Monday, January 5, 2009

The Calabar Christmas Carnival: The Main Parade

Day 1 of the carnival had boosted our curiosity, eagerness and energy to catch the main parade. After walking around for a while, we finally settled in the media stand which was perched up on wooden beams to offer a good view of the parade and it was right opposite the judges point so we got to witness the best dance performances.

Donald Duke-the creator of the Carnival led one of the bands and the crowd went absolutely crazy when he and his wife made their appearance!

After catching the morning three-hour parade, I somehow still had some reserve energy and after some refreshments, I accompanied Roy to the Stadium where all the bands were returning after their tour of the city. They performed one last time in the stadium and this time I was right in the front on the tracks and I got excellent frontal views of the entire parade.

The Calabar Christmas Carnival: The Kids Parade

Donald Duke-the former governor of Cross River State started the annual Calabar Christmas Carnival in 2000 which has surely put Calabar on the international map of carnivals! The entire month of December is lined up with exciting activities including live concerts, shows, youth development programs etc. The street parades are on 26 December (Kids) and 27 December (adults). The parade starts from one point and walks around the major roads across the city and heads back to the National Stadium. Eager and often undisciplined crowds line up on both sides of the road and other clearer viewing spots (we saw some on back of a billboard). Five bands compete for the best choreography, costume, music etc and of course the overall best band trophy! Each band has about 10-12 sections of different costumes. The overall theme of 2008 carnival was sustaining the earth's treasures. There are 3-4 adjudication points where the bands are at their best to impress the judges. Luckily for us, we befriended a Nigerian-British documentary maker who was making a documentary about carnivals. As press, he had direct access to the carnival, so we hung out with him as his assistants and got a fabulous view of the entire parade on both the days.

The Kids parade was absolutely stunning. The children had endless energy given they were walking around under scorching sun in heavy uncomfortable costumes some ever barefeet!

No Monkey Business

Drill monkeys are short tailed rainforest monkeys that survive only in a handful of places one among which is the Cross River State and are one of Africa's most endangered primates being hunted for bushmeat! We visited two conservation initiatives Cercopan ( and Pandrillus ( Both organizations have a captive facilitates in Calabar and much larger forested areas few hours north of Calabar. Having made up our minds to wake up in a forest on Christmas Day, we headed up to Afi Drill Ranch on 24th morning. After five hours in a taxi and wahalla with our taxi driver over how much we owed him, we completed the final leg of our journey on a "machine" (what they call bikes here) meandering through a uphill and downhill muddy road. The Ranch is home to about thirty gorillas, chimps and drill monkeys and other forest animals including mongooses, parrots, pigs, eagles and others I didnt know about.
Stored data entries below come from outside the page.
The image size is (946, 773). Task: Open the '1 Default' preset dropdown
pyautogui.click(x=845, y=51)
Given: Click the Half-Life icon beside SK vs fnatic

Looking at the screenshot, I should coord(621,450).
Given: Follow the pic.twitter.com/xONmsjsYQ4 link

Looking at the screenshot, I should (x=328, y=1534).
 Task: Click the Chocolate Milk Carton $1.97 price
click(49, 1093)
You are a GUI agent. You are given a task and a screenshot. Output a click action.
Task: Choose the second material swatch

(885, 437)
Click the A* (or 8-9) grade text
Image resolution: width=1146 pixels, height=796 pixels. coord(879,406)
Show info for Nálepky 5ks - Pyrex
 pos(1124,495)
The ranch has a shared full equipped cooking facility to allow us to make our own food. It has about six netted cabins which allow for a panoramic view of the forest. They have a hole in the ground loo and an open shower area. Afi is run by an American couple, Liza and Peter who have been here for about twenty years (a number we were repeatedly reminded of).

After settling our stuff in our cabins, we headed for a serene walk in the forest. First stop was the various monkey enclosures. The chimps were the noisiest and the naughtiest of them all-one particular chimp loves to play throw and catch with his food with visitors-he seemed to pick me that day! And as Peter was telling us its not clear who is amused by whom! The male drill was the most striking with a blue and pink bottom!
We then walked over a seemingly rickety but strong canopy walk way built by the former governor of the state-Donald Duke. Its a 40 meter drop and was designed with an aim to allow visitors to enjoy the forest without disturbing the flora and fauna. The views from the canopy (where I did dare to look sideways and down while trying to maintain my balance) were quite breathtaking. The grandiose project was more of a personal wish and showgame without much of a plan for training the staff in maintenance or proper use.

We then headed on to the Bano Waterfalls. The cool and clean water was as close to a pedicure I could ask for!

In the evening, along with the unexpected chill, came christmas carols! I was with a group of people who are used to the tradition of xmas with carols, turkey, wine, the tree and gifts! Our collective peeling, chopping, cooking & eating was accompanied by a intensely polarised debate about the future of Nigeria in which we all were on one side and Peter on the other!

The next day we repeated our walkway and waterfalls tour albeit a bit more slowly this time. Peter was kind enough to offer us fresh palm wine and dropped us in his new land rover (which was a gift from the governor in an attempt to woo him!) to the nearest town.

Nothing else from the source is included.